Monday, December 21, 2009

What Went Wrong

Great little wrap up on the crisis from Econbrowser. He highlights the US Treasury's recent proposal for reform of the financial system:
"
  • Introduce a legal mechanism whereby large financial institutions that are not commercial banks (such as AIG or Bear Stearns) can be liquidated in an orderly manner without bankruptcy or bailouts, analogous to the authority that the FDIC currently has to take over failing banks.
  • Subject the banklike functions of investment banks and structured investment vehicles (that is, the activity of borrowing short and lending long) to the same capital requirements as standard banking.
  • Require either mortgage originators or the mortgage securitizers to retain 5 percent of the product they create. I would take that idea a step farther, endorsing Princeton Professor Alan Blinder's proposal that originators and securitizers should each hold 5 percent.
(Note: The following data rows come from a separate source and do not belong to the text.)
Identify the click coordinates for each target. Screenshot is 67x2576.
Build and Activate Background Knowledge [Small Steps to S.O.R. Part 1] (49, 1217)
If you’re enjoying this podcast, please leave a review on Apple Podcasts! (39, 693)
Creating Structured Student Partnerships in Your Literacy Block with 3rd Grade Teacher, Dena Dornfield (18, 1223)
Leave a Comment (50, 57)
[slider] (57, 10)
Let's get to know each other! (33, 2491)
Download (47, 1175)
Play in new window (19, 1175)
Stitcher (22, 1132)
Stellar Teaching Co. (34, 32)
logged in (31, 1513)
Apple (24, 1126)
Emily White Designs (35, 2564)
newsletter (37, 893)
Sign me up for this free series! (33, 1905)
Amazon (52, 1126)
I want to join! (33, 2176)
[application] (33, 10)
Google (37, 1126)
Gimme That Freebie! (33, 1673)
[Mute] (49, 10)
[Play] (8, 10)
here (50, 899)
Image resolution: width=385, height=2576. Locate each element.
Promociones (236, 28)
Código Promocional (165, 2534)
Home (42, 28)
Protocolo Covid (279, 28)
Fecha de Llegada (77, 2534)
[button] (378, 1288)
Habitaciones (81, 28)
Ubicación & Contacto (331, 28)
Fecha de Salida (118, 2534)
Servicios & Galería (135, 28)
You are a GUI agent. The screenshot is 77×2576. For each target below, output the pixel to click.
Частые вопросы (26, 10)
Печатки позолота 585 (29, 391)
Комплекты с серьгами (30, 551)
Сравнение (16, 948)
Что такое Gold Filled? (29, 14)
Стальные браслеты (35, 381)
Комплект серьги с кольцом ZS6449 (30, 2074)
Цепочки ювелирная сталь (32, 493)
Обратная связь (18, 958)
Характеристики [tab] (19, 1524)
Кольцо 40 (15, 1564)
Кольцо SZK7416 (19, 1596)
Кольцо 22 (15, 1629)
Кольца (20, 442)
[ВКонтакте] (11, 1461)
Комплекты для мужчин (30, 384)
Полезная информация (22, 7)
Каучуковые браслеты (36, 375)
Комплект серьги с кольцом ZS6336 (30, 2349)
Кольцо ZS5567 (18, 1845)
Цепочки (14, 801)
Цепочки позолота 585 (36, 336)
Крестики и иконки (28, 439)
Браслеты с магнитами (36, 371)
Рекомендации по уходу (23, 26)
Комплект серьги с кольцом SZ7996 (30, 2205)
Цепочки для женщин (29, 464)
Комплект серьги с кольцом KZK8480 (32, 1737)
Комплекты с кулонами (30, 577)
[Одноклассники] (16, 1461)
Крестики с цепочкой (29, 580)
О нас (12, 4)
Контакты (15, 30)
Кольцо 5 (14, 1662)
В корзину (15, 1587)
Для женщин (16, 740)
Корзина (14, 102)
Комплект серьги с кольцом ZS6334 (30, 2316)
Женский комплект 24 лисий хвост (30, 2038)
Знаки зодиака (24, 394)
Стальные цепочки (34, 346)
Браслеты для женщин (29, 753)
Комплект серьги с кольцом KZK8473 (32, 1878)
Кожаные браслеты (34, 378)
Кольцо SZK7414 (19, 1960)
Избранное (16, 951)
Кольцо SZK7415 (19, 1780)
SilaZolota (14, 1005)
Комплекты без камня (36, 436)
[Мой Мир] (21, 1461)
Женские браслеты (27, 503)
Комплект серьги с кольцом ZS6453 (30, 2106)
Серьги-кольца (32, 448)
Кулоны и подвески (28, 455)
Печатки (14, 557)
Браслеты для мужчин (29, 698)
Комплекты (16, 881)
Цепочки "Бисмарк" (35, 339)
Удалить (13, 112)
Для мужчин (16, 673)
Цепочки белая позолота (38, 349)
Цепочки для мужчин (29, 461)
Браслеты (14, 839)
  • Move the trading of financial derivatives like credit default swaps to centralized exchanges where they would be subject to a robust regime of regulation including conservative capital requirements, margins, and reporting requirements. To the Treasury's proposal, I would also recommend adding stop-loss provisions that regulators could use to limit the promises made and losses suffered by systemically important financial institutions as a result of their trading in financial derivative contracts.
  • Set guidelines for individual compensation systems at systemically important financial institutions in order to better align the personal rewards of traders with the interests of shareholders and the public."